(Stored data)
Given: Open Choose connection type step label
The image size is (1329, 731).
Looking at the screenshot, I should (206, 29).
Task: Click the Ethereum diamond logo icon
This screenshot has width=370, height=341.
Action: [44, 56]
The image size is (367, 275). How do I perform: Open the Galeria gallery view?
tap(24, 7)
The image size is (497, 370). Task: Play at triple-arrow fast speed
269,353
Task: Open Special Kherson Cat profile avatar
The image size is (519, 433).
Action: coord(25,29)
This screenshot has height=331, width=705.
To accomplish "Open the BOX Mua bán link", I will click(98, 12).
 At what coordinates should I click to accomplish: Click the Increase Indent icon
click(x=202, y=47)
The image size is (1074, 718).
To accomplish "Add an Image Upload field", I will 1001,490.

WHAT NEEDS TO BE DONE:
Set down only the lines running from the line with "This screenshot has width=370, height=341." to the end of the entries above, both included, exactly as they stand.

ANSWER FOR THIS EXERCISE:
This screenshot has width=370, height=341.
Action: [44, 56]
The image size is (367, 275). How do I perform: Open the Galeria gallery view?
tap(24, 7)
The image size is (497, 370). Task: Play at triple-arrow fast speed
269,353
Task: Open Special Kherson Cat profile avatar
The image size is (519, 433).
Action: coord(25,29)
This screenshot has height=331, width=705.
To accomplish "Open the BOX Mua bán link", I will click(98, 12).
 At what coordinates should I click to accomplish: Click the Increase Indent icon
click(x=202, y=47)
The image size is (1074, 718).
To accomplish "Add an Image Upload field", I will 1001,490.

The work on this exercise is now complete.